Notes for research students

There isn't very much here right now, but hopefully the collection will grow over time. I would be delighted to receive feedback on any of the items below. That would allow me to revise these notes.

Introduction to Games used for Semantics. These can be viewed as an attempt to supply some of what's only being sketched out in Martin Hyland's Game Semantics. The category of `simple games' is described here, and we sketch how this can supplies a model of linear logic. No attempt is made to explain innocence, or related notions. These notes are suitable for readers who have had some exposure to category theory but don't know much about games. A handful of people have told me they found it useful, but I haven't had any further feedback on it. I suspect there are some minor errors at least. There is also a pdf version.

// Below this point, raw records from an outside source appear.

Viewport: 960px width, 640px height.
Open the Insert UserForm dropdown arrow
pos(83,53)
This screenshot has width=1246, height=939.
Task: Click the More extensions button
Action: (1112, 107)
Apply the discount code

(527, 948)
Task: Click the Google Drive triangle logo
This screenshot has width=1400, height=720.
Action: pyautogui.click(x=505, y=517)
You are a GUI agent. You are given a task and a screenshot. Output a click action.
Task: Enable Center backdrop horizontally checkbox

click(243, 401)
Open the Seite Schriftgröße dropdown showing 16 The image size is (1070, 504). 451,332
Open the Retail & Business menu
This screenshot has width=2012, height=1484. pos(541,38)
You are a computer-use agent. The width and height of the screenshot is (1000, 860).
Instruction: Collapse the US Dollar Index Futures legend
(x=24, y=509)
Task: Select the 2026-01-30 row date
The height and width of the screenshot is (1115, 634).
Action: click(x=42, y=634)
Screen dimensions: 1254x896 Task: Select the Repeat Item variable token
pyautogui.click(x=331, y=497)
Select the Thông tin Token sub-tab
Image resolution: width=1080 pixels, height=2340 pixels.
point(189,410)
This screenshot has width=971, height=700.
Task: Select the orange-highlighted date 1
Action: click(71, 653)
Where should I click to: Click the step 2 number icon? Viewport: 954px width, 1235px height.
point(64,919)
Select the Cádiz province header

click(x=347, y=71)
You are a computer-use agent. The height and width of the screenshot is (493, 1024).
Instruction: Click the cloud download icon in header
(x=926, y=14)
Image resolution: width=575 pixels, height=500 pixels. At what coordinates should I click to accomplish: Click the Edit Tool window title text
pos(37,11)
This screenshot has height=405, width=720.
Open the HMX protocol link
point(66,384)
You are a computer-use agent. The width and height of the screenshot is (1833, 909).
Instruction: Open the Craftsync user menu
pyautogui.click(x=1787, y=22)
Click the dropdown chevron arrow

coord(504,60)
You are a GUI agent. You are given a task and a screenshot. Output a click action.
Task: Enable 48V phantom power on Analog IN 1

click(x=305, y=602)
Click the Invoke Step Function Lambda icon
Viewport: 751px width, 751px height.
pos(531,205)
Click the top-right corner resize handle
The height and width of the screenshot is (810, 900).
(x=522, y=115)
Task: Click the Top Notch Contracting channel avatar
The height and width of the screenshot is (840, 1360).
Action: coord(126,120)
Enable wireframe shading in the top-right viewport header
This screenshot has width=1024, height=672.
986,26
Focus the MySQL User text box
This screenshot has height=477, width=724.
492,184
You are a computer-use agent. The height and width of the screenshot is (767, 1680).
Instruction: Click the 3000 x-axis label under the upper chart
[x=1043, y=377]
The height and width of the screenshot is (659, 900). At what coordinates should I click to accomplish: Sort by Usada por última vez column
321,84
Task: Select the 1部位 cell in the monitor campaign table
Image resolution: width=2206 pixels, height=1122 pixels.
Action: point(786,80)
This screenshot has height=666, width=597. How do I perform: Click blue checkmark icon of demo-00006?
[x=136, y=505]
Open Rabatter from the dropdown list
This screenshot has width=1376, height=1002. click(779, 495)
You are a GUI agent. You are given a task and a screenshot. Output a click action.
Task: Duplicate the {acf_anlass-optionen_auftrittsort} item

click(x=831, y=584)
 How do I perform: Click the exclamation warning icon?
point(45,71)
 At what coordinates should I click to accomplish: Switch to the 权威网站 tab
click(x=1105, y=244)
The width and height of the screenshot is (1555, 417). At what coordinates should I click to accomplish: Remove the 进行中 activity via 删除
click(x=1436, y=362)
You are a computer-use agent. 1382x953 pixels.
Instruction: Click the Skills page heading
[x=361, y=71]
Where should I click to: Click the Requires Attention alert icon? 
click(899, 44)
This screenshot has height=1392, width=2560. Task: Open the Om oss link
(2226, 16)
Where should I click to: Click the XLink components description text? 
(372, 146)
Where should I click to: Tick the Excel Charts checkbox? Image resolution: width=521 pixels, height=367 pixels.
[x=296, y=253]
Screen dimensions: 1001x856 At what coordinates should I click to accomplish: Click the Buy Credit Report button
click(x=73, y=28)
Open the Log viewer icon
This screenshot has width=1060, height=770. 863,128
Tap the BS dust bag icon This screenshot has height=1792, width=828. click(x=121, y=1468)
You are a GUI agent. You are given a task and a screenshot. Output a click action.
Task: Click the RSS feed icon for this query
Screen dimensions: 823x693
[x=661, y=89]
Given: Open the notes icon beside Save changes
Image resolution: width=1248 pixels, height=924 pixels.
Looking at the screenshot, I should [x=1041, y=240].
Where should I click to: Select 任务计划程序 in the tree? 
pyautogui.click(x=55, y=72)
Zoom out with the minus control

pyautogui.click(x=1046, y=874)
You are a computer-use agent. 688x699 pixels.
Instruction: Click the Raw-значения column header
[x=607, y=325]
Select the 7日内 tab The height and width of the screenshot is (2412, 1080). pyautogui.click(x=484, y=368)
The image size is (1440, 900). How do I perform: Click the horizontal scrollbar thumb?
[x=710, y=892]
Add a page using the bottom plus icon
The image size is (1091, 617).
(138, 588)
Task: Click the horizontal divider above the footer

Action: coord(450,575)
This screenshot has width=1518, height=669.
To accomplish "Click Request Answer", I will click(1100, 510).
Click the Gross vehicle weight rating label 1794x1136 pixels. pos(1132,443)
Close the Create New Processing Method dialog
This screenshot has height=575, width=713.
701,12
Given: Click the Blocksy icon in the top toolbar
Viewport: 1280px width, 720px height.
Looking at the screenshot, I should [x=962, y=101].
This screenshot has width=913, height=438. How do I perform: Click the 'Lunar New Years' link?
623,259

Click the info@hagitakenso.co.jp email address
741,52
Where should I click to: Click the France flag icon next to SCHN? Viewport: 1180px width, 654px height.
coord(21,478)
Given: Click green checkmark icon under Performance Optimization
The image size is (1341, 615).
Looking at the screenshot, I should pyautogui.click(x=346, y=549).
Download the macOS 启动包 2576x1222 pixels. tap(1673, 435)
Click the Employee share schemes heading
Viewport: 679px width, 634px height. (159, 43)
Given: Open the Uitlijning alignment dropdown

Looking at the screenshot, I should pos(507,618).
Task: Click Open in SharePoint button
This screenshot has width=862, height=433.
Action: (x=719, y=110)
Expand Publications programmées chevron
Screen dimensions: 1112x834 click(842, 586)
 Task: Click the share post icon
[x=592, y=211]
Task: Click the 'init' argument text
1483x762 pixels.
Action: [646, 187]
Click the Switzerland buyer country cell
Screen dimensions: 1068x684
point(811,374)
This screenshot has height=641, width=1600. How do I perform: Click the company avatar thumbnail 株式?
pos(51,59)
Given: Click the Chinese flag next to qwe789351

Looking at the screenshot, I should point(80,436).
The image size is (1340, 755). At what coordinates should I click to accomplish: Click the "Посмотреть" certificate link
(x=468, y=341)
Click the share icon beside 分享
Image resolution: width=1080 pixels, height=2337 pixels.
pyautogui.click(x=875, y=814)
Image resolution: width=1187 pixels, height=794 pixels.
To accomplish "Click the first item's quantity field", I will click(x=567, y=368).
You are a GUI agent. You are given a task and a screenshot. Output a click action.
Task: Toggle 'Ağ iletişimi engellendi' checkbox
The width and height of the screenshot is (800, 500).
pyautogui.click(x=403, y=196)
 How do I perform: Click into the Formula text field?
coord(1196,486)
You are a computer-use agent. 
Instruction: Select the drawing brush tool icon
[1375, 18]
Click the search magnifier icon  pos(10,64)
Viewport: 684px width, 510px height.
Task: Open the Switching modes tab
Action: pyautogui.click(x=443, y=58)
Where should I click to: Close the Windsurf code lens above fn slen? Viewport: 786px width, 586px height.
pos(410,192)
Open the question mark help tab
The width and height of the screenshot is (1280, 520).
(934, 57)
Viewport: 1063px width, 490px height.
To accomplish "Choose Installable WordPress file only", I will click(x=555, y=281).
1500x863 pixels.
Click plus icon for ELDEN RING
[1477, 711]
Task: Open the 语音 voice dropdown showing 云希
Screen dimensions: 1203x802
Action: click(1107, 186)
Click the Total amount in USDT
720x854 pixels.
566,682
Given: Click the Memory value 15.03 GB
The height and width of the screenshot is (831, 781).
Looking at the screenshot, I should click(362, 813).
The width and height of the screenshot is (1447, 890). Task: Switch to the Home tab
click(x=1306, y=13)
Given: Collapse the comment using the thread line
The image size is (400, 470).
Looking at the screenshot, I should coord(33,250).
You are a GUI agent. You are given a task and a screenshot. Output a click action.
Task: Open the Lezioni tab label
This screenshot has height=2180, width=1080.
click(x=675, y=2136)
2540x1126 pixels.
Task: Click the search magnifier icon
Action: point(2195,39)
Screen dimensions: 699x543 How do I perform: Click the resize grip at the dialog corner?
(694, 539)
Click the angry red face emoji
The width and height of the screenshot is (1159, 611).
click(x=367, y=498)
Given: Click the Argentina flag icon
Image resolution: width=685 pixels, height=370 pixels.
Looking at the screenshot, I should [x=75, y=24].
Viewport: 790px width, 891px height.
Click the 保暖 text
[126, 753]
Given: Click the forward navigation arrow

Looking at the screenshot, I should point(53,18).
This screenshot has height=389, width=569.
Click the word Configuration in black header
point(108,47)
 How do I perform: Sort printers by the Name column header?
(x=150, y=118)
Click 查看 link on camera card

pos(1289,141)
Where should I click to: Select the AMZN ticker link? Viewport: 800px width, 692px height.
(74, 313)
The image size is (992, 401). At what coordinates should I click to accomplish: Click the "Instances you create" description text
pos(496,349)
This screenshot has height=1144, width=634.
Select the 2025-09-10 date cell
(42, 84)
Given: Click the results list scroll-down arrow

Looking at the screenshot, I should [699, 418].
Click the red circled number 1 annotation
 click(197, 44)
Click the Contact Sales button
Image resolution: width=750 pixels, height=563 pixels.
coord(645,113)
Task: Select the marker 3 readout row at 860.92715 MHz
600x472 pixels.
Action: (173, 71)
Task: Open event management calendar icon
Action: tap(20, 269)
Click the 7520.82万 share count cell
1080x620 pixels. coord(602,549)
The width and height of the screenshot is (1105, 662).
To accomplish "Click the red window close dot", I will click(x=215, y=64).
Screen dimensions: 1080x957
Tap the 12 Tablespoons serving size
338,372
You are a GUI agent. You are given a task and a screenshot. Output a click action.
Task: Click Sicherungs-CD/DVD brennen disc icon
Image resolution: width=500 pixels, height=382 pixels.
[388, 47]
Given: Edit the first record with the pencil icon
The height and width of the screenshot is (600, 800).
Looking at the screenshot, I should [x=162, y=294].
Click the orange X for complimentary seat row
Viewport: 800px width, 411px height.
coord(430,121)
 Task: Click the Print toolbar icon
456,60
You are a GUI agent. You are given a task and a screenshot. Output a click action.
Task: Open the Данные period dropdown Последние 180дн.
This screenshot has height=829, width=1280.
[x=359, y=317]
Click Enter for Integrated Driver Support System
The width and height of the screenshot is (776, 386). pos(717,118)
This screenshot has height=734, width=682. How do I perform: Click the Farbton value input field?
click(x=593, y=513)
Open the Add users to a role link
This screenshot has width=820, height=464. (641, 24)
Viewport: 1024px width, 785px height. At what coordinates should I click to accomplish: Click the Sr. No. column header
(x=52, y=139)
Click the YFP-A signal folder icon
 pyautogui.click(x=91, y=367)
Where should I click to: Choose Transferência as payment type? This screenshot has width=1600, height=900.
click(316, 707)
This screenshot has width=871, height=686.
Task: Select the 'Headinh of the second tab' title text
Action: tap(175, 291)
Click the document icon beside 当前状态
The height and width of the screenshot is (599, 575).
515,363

Some notes on monads. This is a short introduction to monads. It motivates the definition, makes the connection to Kleisli triples and then proceeds to explain the Kleisli category and the category of Eilenberg Moore algebras for a monad. It assumes that the reader is familiar with category theory up to adjunctions.

What is a categorical model of linear logic?. This is an introduction to what it means to be categorical model of linear logic. While it tries not to assume more than the definition of adjunction, it gets somewhat dense when it comes to giving the interpretation of the linear exponentials. Not all diagrams are given explicitly. However, a characterization for such a model is given which did not not seem to be present in the literature when I wrote these. Now largely superceded by Paul-Andre Mellies' chapter Categorical semantics of linear logic in `Interactive models of computation and program behaviour'.

Together with Martin Hyland I've written a paper on the (double) glueing technique, and how it can be used to build more sophisticated models of linear logic from simple ones. This includes a description of using a notion of orthogonality to identify subcategories with an even more sophisticated structure. This paper may be hard to read for research students, and so I've written a gentler introduction by concentrating on the special case of glueing a long hom-functors, which is also available as a pdf file.

On a rather different topic, one of my third year project students has given an algorithm that takes a program in the While language and turns it into a PCF term, together with a proof that the meanings of the two agree in an appropriate sense. This is an interesting idea and requires matching the fixed point constructions underlying the two models. My notes explaining this are available here.